Question

help! the integral of 4^(3x) dx

Answer 1

I keep getting 4^3x/ 3ln(4) +C

Answer 2

but that's not an answer choice

Answer 3

\(\color{black}{\displaystyle y=a^x}\)
\(\color{black}{\displaystyle \ln y=\ln a^x}\)
\(\color{black}{\displaystyle \ln y=x \ln a}\)
\(\color{black}{\displaystyle y'/y= \ln a}\)
\(\color{black}{\displaystyle y'= y\ln a}\)
\(\color{black}{\displaystyle y'= a^x\ln a}\)

Since the derivative of \(a^x\) is \(a^x\ln a\), therefore,
the antiderivative of \(a^x\) is \((a^x/\ln a)\color{gray}{+C}\).

So, you may conclude,
\(\color{black}{\displaystyle \int a^x~dx=\frac{a^x}{\ln a} +C:\quad \quad \left\{\left.a\right|a>0,~a\ne e\right\}}\)

Answer 4

Well, a can also be equal to e, actually....
e^x/ln(e) = e^x/1 = e^x,

which just repeats that
integral of e^x is just e^x

Answer 5

try using properties of log @chris215

Answer 6

maybe like the power rule

Answer 7

\[\ln(x^r)=? \text{ thing power rule for log}\]

Answer 8

\(\color{black}{\displaystyle \int b^{cx}~dx=\int (b^c)^{x}~dx=\frac{(b^c)^x}{\ln (b^c)} +C=\frac{b^{cx}}{c\ln (b)} +C}\)

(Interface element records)
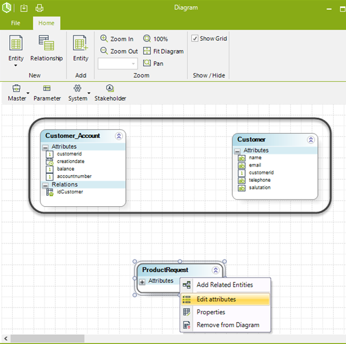Collapse the Customer entity with chevron button

point(311,140)
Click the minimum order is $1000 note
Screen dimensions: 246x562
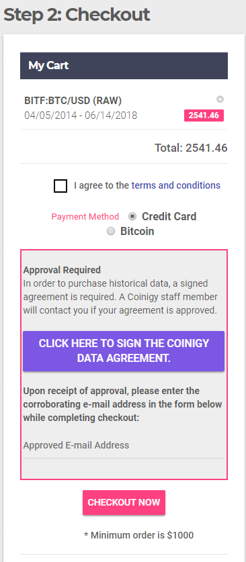[x=138, y=535]
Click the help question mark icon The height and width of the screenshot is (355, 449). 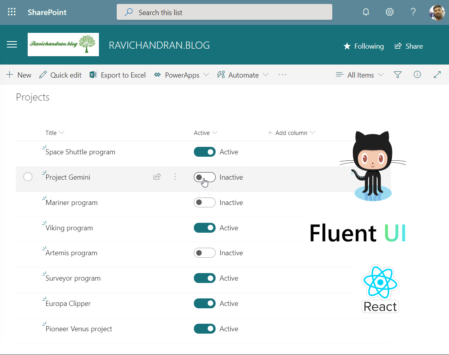tap(413, 12)
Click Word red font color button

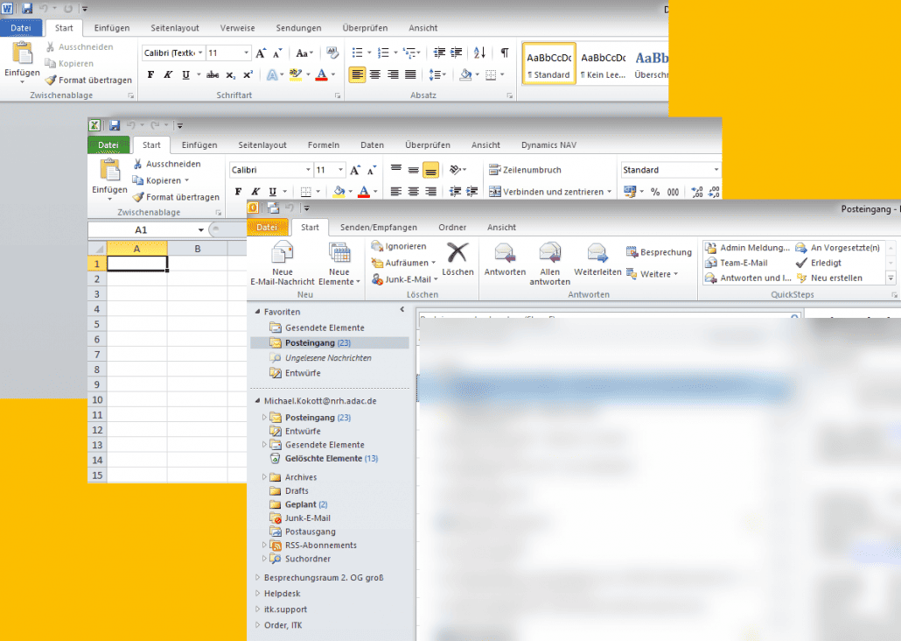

* Written exercise
Can you return the part of the thread on integrating 4^(3x) from "So, you may" to "to e, actually....", copied word for word?

* Result for this task
So, you may conclude,
\(\color{black}{\displaystyle \int a^x~dx=\frac{a^x}{\ln a} +C:\quad \quad \left\{\left.a\right|a>0,~a\ne e\right\}}\)

Answer 4

Well, a can also be equal to e, actually....